Sunday, May 27, 2012

CHAOS IN MOTION

The musicians I've always loved are the ones that create a sound not of this earth.  They're so unique, so visionary, that there are no reference points for what they create, no past that they seem to draw from.  Hendrix is the most well known and most obvious example of this other-worldly sound.

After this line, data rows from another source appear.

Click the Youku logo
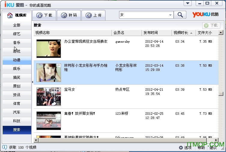The height and width of the screenshot is (152, 226). coord(206,14)
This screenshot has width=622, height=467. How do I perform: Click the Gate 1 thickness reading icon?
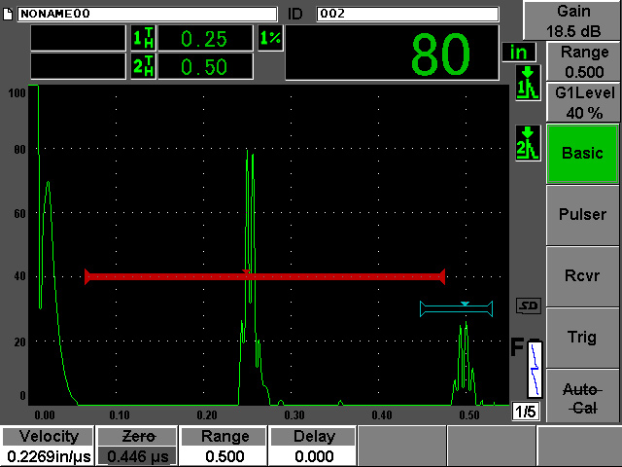142,38
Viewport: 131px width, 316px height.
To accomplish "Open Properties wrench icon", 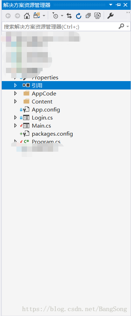I will [x=110, y=16].
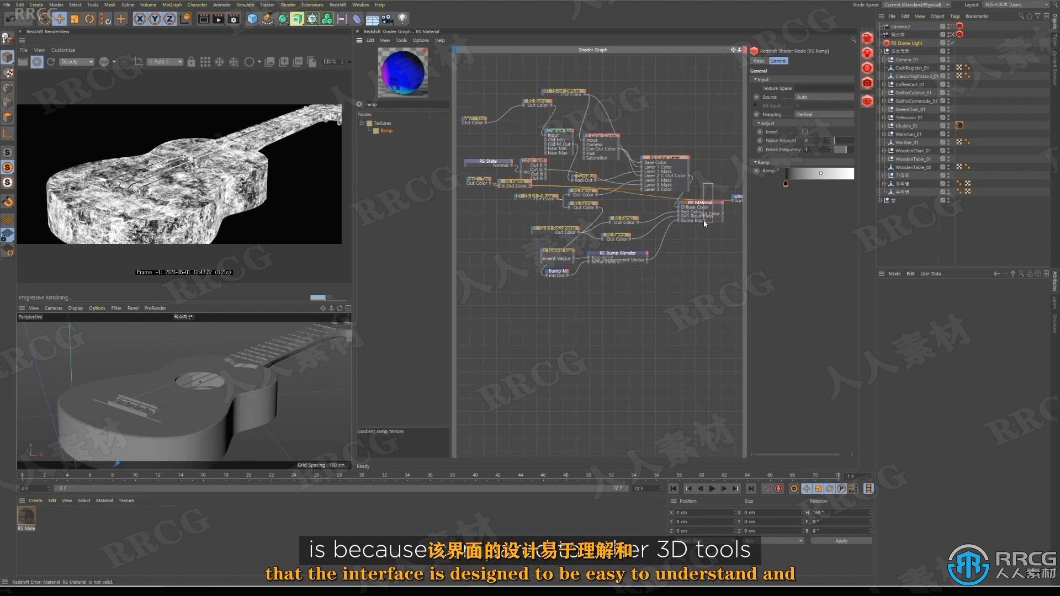
Task: Enable Noise Frequency checkbox
Action: [x=756, y=149]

Listen to "Castles Made Of Sand" and tell me he wasn't dropped from the sky.  Jazz Fusion guitarist Alan Holdsworth also seemed to have been transported from an alternate universe.  With his enormous hands he created chord structures that only he could have played and created a sound like that of a smooth yet dissonant horn.  Listen to his astonishing solo in "Devil Takes The Hindmost".

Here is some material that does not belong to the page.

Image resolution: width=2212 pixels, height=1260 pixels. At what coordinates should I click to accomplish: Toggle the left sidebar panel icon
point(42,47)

The genre of music that I played for over two decades, a chaotic sort of metal, was blessed by another of these visionaries.  Steeve Hurdle was a monster of a man, a dude whose jagged rhythms and oddly melodic dissonance informed every note I played from the day I first heard him in 1998 until the last day I ever picked up a guitar.   Steeve was able to create the soundtrack to the decades long car accident in my head and, while he  struggled with his own demons, he strangled those fucking things  every time he picked up a guitar.  Steeve died from post surgical complications this past week.  He'll be missed.